MATERIALS PROVIDED START

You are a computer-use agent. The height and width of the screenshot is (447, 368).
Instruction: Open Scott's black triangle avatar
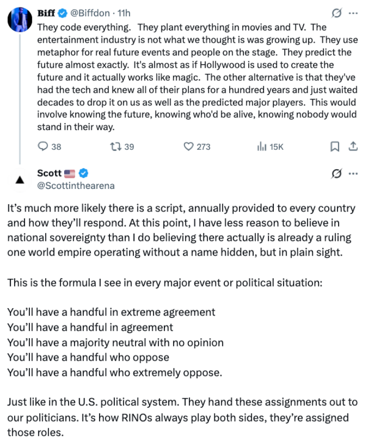point(20,180)
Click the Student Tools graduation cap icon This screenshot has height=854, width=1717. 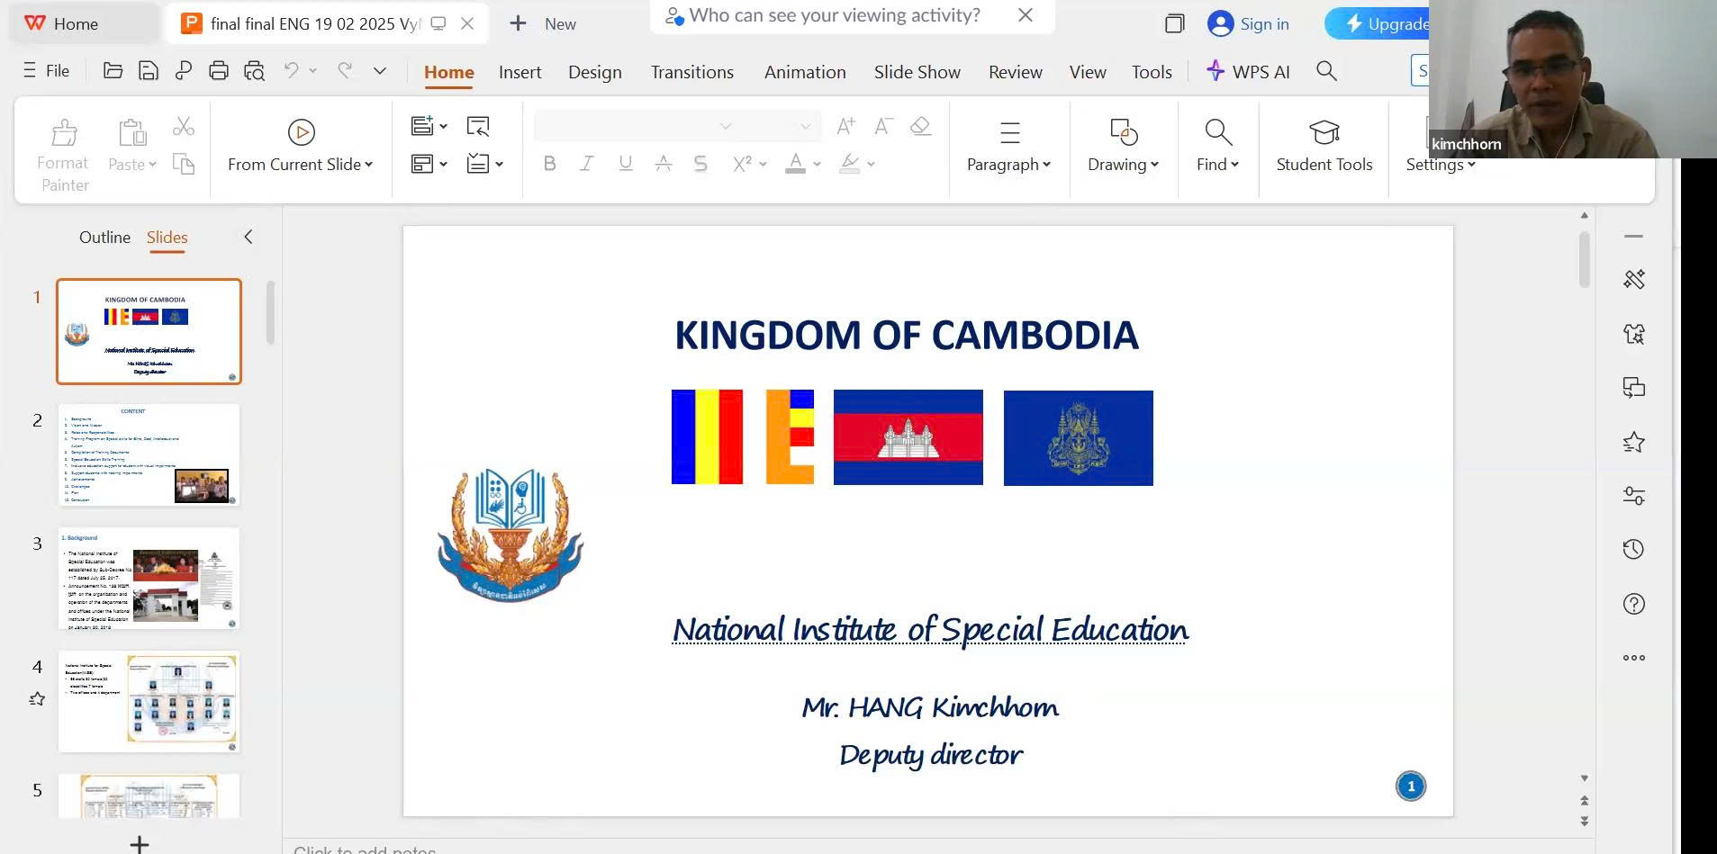1324,133
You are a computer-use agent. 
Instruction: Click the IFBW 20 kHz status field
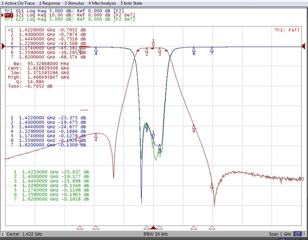pos(155,234)
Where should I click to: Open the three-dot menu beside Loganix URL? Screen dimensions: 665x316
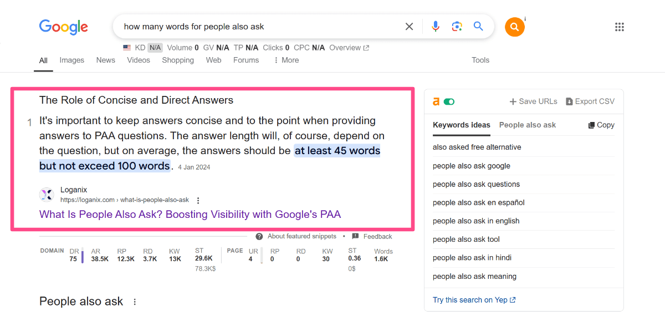[x=198, y=200]

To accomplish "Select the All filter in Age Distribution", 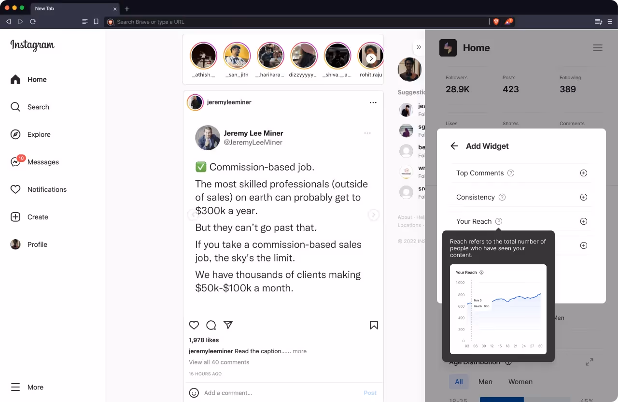I will (459, 382).
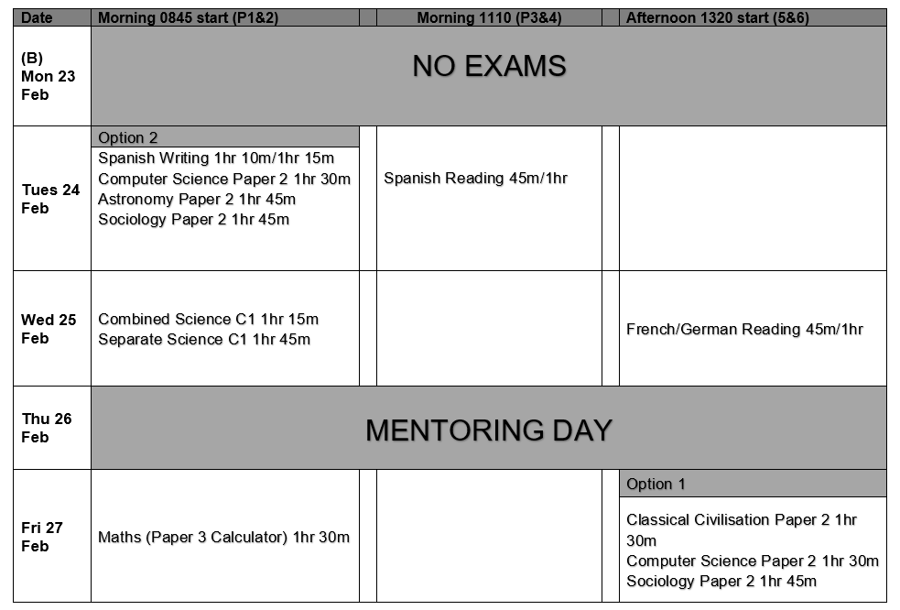Click the Option 1 label
The height and width of the screenshot is (610, 900).
coord(656,484)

MATERIALS PROVIDED END

EXERCISE DESCRIPTION: What lines in the data above contain the word "agent"? Copy them all.

OUTPUT FOR THIS EXERCISE:
You are a computer-use agent. The height and width of the screenshot is (447, 368).
You are a computer-use agent. 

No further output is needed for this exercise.